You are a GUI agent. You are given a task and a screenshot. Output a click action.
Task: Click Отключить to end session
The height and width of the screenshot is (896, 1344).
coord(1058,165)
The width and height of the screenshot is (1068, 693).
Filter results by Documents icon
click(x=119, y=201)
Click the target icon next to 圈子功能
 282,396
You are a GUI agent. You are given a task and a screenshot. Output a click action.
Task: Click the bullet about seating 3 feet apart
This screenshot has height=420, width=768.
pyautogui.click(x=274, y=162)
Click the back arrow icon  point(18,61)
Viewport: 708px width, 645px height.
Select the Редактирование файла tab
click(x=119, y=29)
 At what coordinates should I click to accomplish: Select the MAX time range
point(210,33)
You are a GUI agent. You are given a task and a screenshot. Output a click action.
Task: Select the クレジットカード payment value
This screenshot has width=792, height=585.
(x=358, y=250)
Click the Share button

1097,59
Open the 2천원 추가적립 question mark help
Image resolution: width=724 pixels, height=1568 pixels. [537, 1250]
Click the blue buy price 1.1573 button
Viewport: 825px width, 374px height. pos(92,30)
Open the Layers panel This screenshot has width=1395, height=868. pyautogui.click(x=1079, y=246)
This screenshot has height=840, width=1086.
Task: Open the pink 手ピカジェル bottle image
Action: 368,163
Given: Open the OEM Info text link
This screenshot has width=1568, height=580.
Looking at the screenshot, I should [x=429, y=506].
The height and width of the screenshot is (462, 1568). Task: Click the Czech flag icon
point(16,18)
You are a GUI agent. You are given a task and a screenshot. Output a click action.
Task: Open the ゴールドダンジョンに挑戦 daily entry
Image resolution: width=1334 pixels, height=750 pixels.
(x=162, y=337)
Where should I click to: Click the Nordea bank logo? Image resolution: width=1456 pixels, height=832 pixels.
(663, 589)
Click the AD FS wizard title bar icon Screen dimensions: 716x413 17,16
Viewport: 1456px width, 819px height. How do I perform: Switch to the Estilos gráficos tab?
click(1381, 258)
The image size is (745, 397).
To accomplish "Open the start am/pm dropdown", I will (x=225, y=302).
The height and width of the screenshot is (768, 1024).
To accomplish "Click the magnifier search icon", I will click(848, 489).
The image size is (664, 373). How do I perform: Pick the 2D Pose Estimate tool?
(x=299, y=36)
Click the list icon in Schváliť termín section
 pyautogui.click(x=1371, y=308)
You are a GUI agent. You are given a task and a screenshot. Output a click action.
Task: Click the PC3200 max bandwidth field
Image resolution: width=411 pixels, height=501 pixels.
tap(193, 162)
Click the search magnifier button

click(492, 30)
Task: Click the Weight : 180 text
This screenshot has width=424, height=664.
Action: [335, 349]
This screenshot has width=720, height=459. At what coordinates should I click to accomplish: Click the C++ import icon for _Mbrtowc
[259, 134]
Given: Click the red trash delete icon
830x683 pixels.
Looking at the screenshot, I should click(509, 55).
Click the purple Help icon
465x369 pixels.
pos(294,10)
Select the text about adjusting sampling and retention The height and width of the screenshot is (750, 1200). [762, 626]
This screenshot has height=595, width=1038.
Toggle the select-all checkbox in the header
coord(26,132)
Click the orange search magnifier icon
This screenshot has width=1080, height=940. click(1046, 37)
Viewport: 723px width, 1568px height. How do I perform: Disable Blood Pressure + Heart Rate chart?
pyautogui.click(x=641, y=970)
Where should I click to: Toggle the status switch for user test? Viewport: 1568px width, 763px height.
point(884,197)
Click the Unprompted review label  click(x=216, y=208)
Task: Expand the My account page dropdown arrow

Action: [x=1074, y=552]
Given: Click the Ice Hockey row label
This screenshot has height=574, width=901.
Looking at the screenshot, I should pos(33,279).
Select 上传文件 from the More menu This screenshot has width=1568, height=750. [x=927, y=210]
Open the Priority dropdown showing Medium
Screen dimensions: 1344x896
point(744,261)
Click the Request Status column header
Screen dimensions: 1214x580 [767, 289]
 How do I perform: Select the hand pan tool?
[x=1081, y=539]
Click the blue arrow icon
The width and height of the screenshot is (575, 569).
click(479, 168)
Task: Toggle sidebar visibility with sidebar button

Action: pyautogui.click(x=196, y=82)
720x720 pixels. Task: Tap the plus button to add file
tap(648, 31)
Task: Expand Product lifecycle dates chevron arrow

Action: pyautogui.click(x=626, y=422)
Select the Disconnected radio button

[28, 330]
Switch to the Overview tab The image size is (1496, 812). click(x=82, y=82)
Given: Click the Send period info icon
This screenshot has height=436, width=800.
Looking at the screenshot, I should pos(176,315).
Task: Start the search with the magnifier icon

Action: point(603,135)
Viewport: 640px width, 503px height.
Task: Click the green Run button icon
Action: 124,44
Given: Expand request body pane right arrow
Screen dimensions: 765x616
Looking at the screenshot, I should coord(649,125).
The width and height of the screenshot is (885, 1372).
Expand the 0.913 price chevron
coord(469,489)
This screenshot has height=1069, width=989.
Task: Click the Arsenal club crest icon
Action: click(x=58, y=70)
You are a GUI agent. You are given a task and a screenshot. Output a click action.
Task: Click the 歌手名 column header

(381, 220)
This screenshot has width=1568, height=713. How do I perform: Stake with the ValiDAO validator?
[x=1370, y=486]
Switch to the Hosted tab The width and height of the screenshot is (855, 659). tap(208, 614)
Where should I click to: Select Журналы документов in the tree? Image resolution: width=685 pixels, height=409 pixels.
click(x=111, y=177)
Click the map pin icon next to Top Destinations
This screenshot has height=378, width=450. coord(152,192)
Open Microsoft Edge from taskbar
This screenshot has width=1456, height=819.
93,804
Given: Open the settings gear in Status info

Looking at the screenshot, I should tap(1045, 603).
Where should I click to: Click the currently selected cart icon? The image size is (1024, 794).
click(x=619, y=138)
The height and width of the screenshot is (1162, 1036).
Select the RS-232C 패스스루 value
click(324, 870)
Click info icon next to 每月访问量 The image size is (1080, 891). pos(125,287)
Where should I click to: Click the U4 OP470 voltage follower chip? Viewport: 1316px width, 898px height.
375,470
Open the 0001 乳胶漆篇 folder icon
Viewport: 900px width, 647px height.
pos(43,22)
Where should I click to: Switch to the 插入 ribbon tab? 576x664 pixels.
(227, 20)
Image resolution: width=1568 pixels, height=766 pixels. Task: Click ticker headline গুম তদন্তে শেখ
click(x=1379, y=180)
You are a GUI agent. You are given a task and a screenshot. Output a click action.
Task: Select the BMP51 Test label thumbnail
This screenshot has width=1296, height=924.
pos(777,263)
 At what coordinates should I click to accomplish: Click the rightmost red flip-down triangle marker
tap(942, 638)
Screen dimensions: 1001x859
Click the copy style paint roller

§ TASK REQUIREMENTS:
Copy out every item above, word for word, with nothing left out or changed.

§ ANSWER:
You are a GUI agent. You are given a task and a screenshot. Output a click action.
Task: Click Отключить to end session
The height and width of the screenshot is (896, 1344).
coord(1058,165)
The width and height of the screenshot is (1068, 693).
Filter results by Documents icon
click(x=119, y=201)
Click the target icon next to 圈子功能
 282,396
You are a GUI agent. You are given a task and a screenshot. Output a click action.
Task: Click the bullet about seating 3 feet apart
This screenshot has height=420, width=768.
pyautogui.click(x=274, y=162)
Click the back arrow icon  point(18,61)
Viewport: 708px width, 645px height.
Select the Редактирование файла tab
click(x=119, y=29)
 At what coordinates should I click to accomplish: Select the MAX time range
point(210,33)
You are a GUI agent. You are given a task and a screenshot. Output a click action.
Task: Select the クレジットカード payment value
This screenshot has width=792, height=585.
(x=358, y=250)
Click the Share button

1097,59
Open the 2천원 추가적립 question mark help
Image resolution: width=724 pixels, height=1568 pixels. [537, 1250]
Click the blue buy price 1.1573 button
Viewport: 825px width, 374px height. pos(92,30)
Open the Layers panel This screenshot has width=1395, height=868. pyautogui.click(x=1079, y=246)
This screenshot has height=840, width=1086.
Task: Open the pink 手ピカジェル bottle image
Action: 368,163
Given: Open the OEM Info text link
This screenshot has width=1568, height=580.
Looking at the screenshot, I should [x=429, y=506].
The height and width of the screenshot is (462, 1568). Task: Click the Czech flag icon
point(16,18)
You are a GUI agent. You are given a task and a screenshot. Output a click action.
Task: Open the ゴールドダンジョンに挑戦 daily entry
Image resolution: width=1334 pixels, height=750 pixels.
(x=162, y=337)
Where should I click to: Click the Nordea bank logo? Image resolution: width=1456 pixels, height=832 pixels.
(663, 589)
Click the AD FS wizard title bar icon Screen dimensions: 716x413 17,16
Viewport: 1456px width, 819px height. How do I perform: Switch to the Estilos gráficos tab?
click(1381, 258)
The image size is (745, 397).
To accomplish "Open the start am/pm dropdown", I will (x=225, y=302).
The height and width of the screenshot is (768, 1024).
To accomplish "Click the magnifier search icon", I will click(848, 489).
The image size is (664, 373). How do I perform: Pick the 2D Pose Estimate tool?
(x=299, y=36)
Click the list icon in Schváliť termín section
 pyautogui.click(x=1371, y=308)
You are a GUI agent. You are given a task and a screenshot. Output a click action.
Task: Click the PC3200 max bandwidth field
Image resolution: width=411 pixels, height=501 pixels.
tap(193, 162)
Click the search magnifier button

click(492, 30)
Task: Click the Weight : 180 text
This screenshot has width=424, height=664.
Action: [335, 349]
This screenshot has width=720, height=459. At what coordinates should I click to accomplish: Click the C++ import icon for _Mbrtowc
[259, 134]
Given: Click the red trash delete icon
830x683 pixels.
Looking at the screenshot, I should click(509, 55).
Click the purple Help icon
465x369 pixels.
pos(294,10)
Select the text about adjusting sampling and retention The height and width of the screenshot is (750, 1200). [762, 626]
This screenshot has height=595, width=1038.
Toggle the select-all checkbox in the header
coord(26,132)
Click the orange search magnifier icon
This screenshot has width=1080, height=940. click(1046, 37)
Viewport: 723px width, 1568px height. How do I perform: Disable Blood Pressure + Heart Rate chart?
pyautogui.click(x=641, y=970)
Where should I click to: Toggle the status switch for user test? Viewport: 1568px width, 763px height.
point(884,197)
Click the Unprompted review label  click(x=216, y=208)
Task: Expand the My account page dropdown arrow

Action: [x=1074, y=552]
Given: Click the Ice Hockey row label
This screenshot has height=574, width=901.
Looking at the screenshot, I should pos(33,279).
Select 上传文件 from the More menu This screenshot has width=1568, height=750. [x=927, y=210]
Open the Priority dropdown showing Medium
Screen dimensions: 1344x896
point(744,261)
Click the Request Status column header
Screen dimensions: 1214x580 [767, 289]
 How do I perform: Select the hand pan tool?
[x=1081, y=539]
Click the blue arrow icon
The width and height of the screenshot is (575, 569).
click(479, 168)
Task: Toggle sidebar visibility with sidebar button

Action: pyautogui.click(x=196, y=82)
720x720 pixels. Task: Tap the plus button to add file
tap(648, 31)
Task: Expand Product lifecycle dates chevron arrow

Action: pyautogui.click(x=626, y=422)
Select the Disconnected radio button

[28, 330]
Switch to the Overview tab The image size is (1496, 812). click(x=82, y=82)
Given: Click the Send period info icon
This screenshot has height=436, width=800.
Looking at the screenshot, I should pos(176,315).
Task: Start the search with the magnifier icon

Action: point(603,135)
Viewport: 640px width, 503px height.
Task: Click the green Run button icon
Action: 124,44
Given: Expand request body pane right arrow
Screen dimensions: 765x616
Looking at the screenshot, I should coord(649,125).
The width and height of the screenshot is (885, 1372).
Expand the 0.913 price chevron
coord(469,489)
This screenshot has height=1069, width=989.
Task: Click the Arsenal club crest icon
Action: click(x=58, y=70)
You are a GUI agent. You are given a task and a screenshot. Output a click action.
Task: Click the 歌手名 column header

(381, 220)
This screenshot has width=1568, height=713. How do I perform: Stake with the ValiDAO validator?
[x=1370, y=486]
Switch to the Hosted tab The width and height of the screenshot is (855, 659). tap(208, 614)
Where should I click to: Select Журналы документов in the tree? Image resolution: width=685 pixels, height=409 pixels.
click(x=111, y=177)
Click the map pin icon next to Top Destinations
This screenshot has height=378, width=450. coord(152,192)
Open Microsoft Edge from taskbar
This screenshot has width=1456, height=819.
93,804
Given: Open the settings gear in Status info

Looking at the screenshot, I should tap(1045, 603).
Where should I click to: Click the currently selected cart icon? The image size is (1024, 794).
click(x=619, y=138)
The height and width of the screenshot is (1162, 1036).
Select the RS-232C 패스스루 value
click(324, 870)
Click info icon next to 每月访问量 The image size is (1080, 891). pos(125,287)
Where should I click to: Click the U4 OP470 voltage follower chip? Viewport: 1316px width, 898px height.
375,470
Open the 0001 乳胶漆篇 folder icon
Viewport: 900px width, 647px height.
pos(43,22)
Where should I click to: Switch to the 插入 ribbon tab? 576x664 pixels.
(227, 20)
Image resolution: width=1568 pixels, height=766 pixels. Task: Click ticker headline গুম তদন্তে শেখ
click(x=1379, y=180)
You are a GUI agent. You are given a task and a screenshot. Output a click action.
Task: Select the BMP51 Test label thumbnail
This screenshot has width=1296, height=924.
pos(777,263)
 At what coordinates should I click to accomplish: Click the rightmost red flip-down triangle marker
tap(942, 638)
Screen dimensions: 1001x859
Click the copy style paint roller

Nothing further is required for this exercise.